Using "pixels" as the search string, find the matching lines below and copy them.

_Recorded data_.
:::::

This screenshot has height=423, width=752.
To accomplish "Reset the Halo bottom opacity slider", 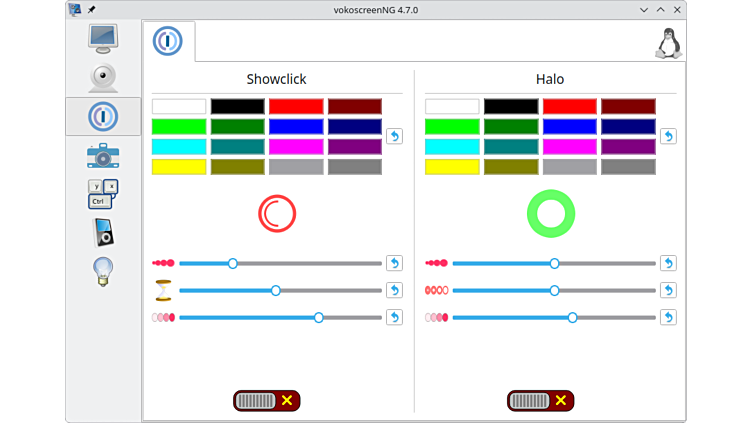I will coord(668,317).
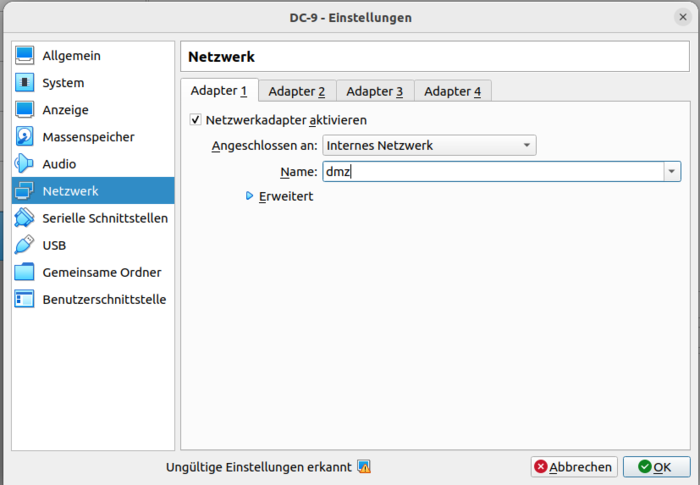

:::::

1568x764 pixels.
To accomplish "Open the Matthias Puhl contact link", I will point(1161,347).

:::::

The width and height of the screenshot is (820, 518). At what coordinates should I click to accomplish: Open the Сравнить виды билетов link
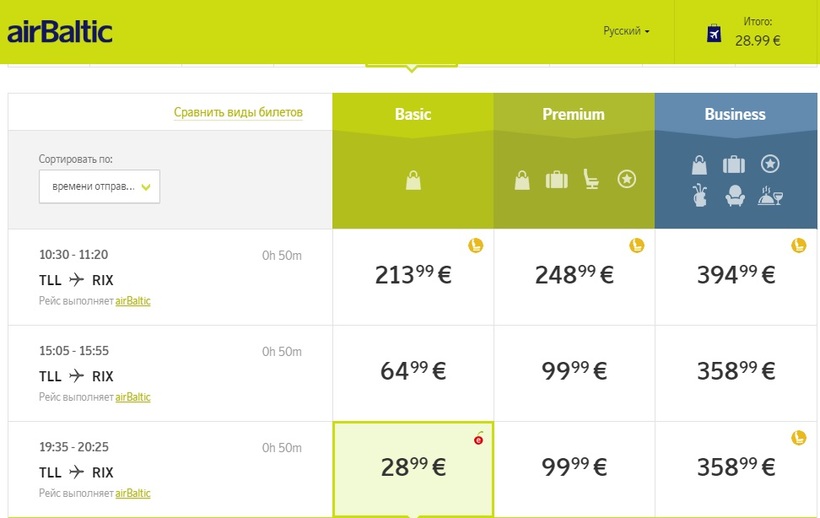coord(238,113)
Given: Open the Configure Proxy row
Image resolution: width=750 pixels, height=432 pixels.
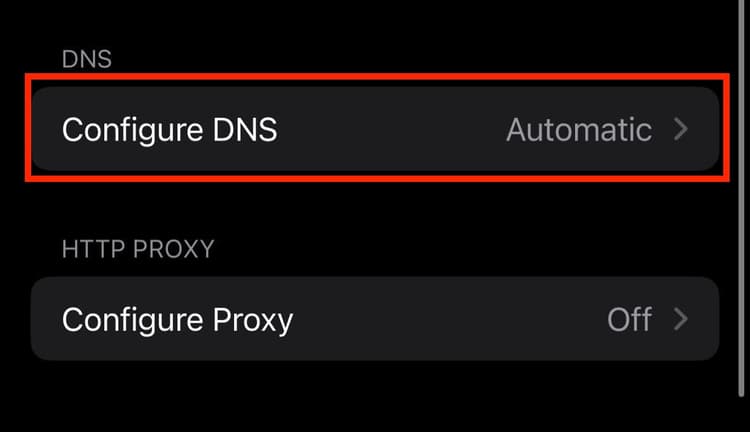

:::::

_Result of the task_.
1568x764 pixels.
Image resolution: width=750 pixels, height=432 pixels.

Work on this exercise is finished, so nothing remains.